» Petite consigne A
Citez mot pour mot le passage de l'extrait sur d'Aiguillon qui va de « 23 novembre : abolition » jusqu'à « l'actuelle taxe foncière]. ».
» Petite consigne B
Relevez tous les pays d'Europe désignés par leur nom dans l'extrait sur d'Aiguillon.
» Petite consigne C
Répondez à ces questions sur l'extrait sur d'Aiguillon :
(i) Qui l'accusa de s'être déguisé en poissarde ?
(ii) Qu'invita-t-il l'Assemblée à créer le 17 avril ?
(iii) Quel nom porta-t-il après le vote du 17 juin 1790 ?

━━ Extrait

Le comité des finances présidé par d'Aiguillon créa une "Caisse de l'extraordinaire" où seraient versés les produits de la vente des biens de l'Église qui avaient étés nationalisés.
Le 4 janvier 1790, d'Aiguillon fut élu Secrétaire de l'Assemblée nationale, mais la droite et la noblesse conservatrice l'accusèrent de traîtrise et répandirent des calomnies sur son soi-disant comportement les 5 et 6 octobre : Auguste Rousseau, maître d'armes à Versailles l'accusa de s'être déguisé en poissarde pour participer à la marche des femmes sur Versailles, et d'avoir insulté la monarchie ; voici sa défense dans
2 lettres écrites aux auteurs du Journal de Paris, le 21 janvier 1790.
Le 17 avril, d'Aiguillon invita l'Assemblée à créer les assignats, monnaie de papier garantie par les biens de l'église devenus biens nationaux.
Le 14 mai 1790, d'Aiguillon s'opposa violemment à Mirabeau qui voulait entraîner la France, sur décision du roi seul, dans une guerre aux côtés de l'Espagne contre l'Angleterre. Après son intervention et soutenu par ses amis, l'Assemblée accorda au roi le droit de proposer la guerre, mais elle seule pouvait en décider.
Aux Jacobins, il participa à l'élaboration de la Constitution civile du clergé, mal accueillie par la majorité des évêques qui refusérent de prêter serment à la Constitution ; les conservateurs, en durcissant leur opposition, firent apparaître en réaction, des mouvements anticléricaux juque-là restés dans l'ombre.
Lors du débat sur le statut des habitants des colonies, d'Aiguillon resta sur la réserve. Etait-ce parce qu'il possédait de grandes exploitations sucrières à Saint-Domingue ?
Le 17 juin 1790, il vota avec la majorité la suppression des titres de noblesse et devint le citoyen Armand-Désiré Daiguillon, et c'est comme cela que nous le nommerons dans la suite.
Le 28 juillet, Daiguillon demanda le vote d'un décrêt interdisant aux troupes autrichiennes de traverser le nord de la France pour aller mater les belges soulevés à cause de la "contamination" par la Révolution française.
23 novembre : abolition des impôts de l'ancien régime et création d'une contribution foncière payable par tous les propriétaires de biens immobiliers [c'est l'actuelle taxe foncière].

━━━━
━━ Données fournies

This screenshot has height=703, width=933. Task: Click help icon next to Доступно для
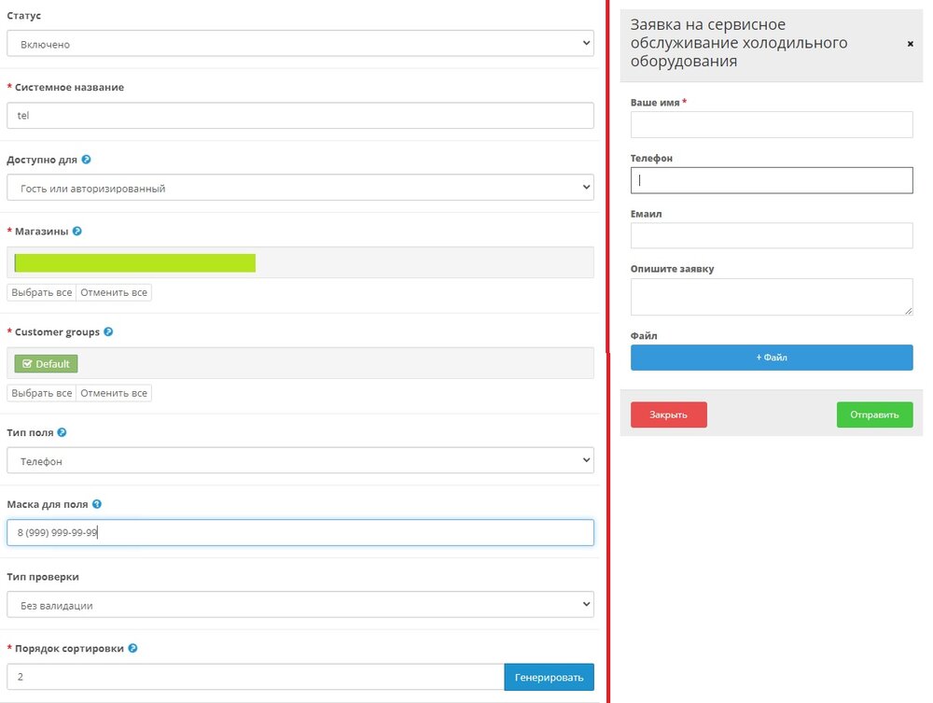click(x=86, y=160)
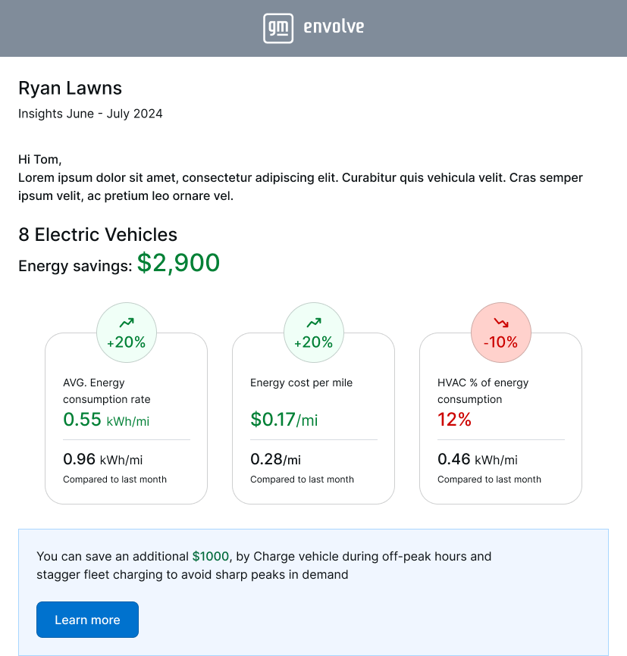Image resolution: width=627 pixels, height=656 pixels.
Task: Click the 8 Electric Vehicles heading
Action: [98, 235]
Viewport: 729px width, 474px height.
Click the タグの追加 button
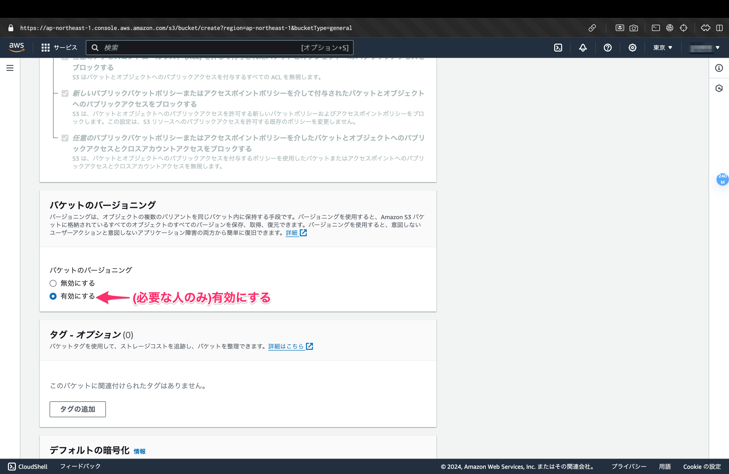tap(77, 409)
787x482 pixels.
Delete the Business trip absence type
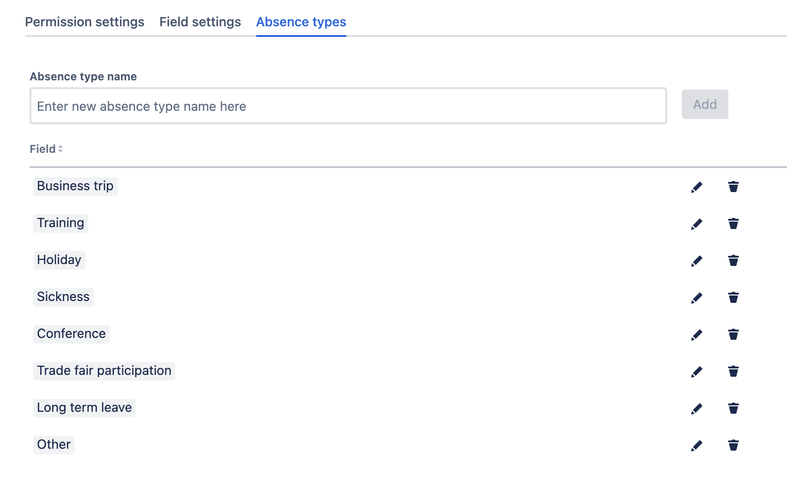(733, 187)
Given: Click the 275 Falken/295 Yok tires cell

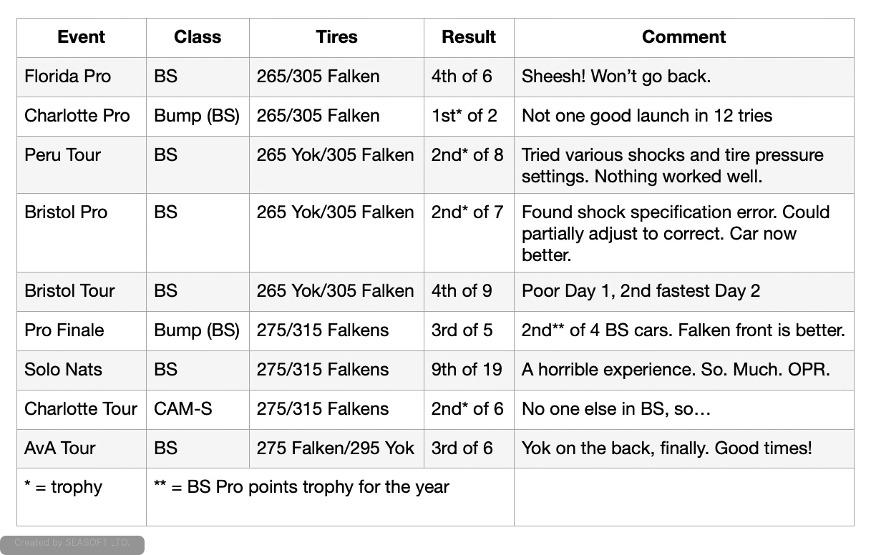Looking at the screenshot, I should click(336, 448).
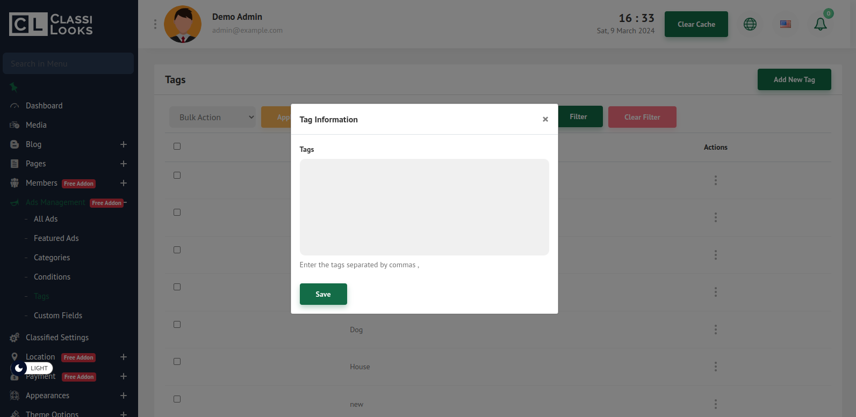
Task: Click inside the Tags text area
Action: pyautogui.click(x=424, y=207)
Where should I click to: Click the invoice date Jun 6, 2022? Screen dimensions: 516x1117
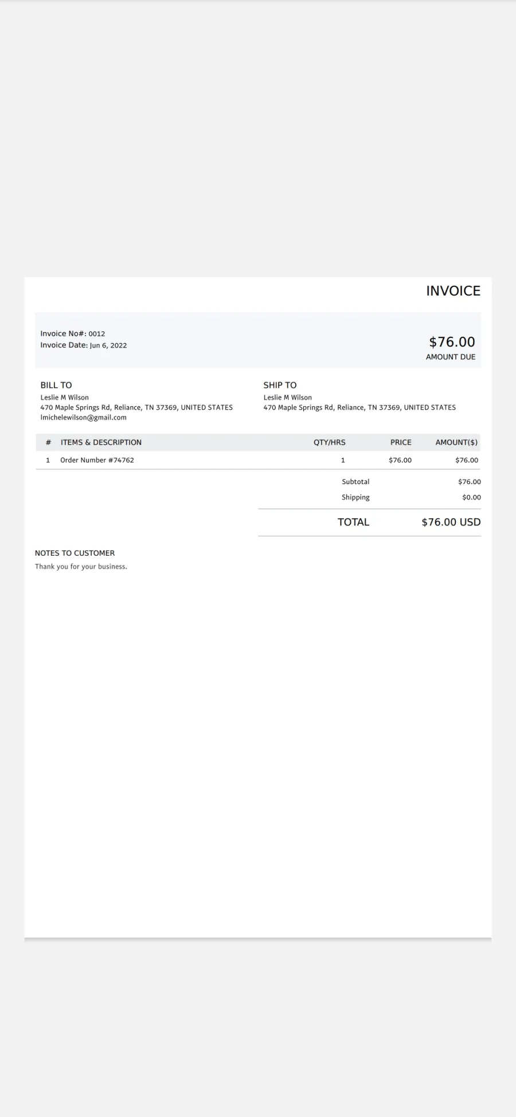[108, 345]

━━━━

» Réponse attendue A
23 novembre : abolition des impôts de l'ancien régime et création d'une contribution foncière payable par tous les propriétaires de biens immobiliers [c'est l'actuelle taxe foncière].

» Réponse attendue B
France, Espagne, Angleterre

» Réponse attendue C
(i) Auguste Rousseau, maître d'armes à Versailles.
(ii) Les assignats.
(iii) Le citoyen Armand-Désiré Daiguillon.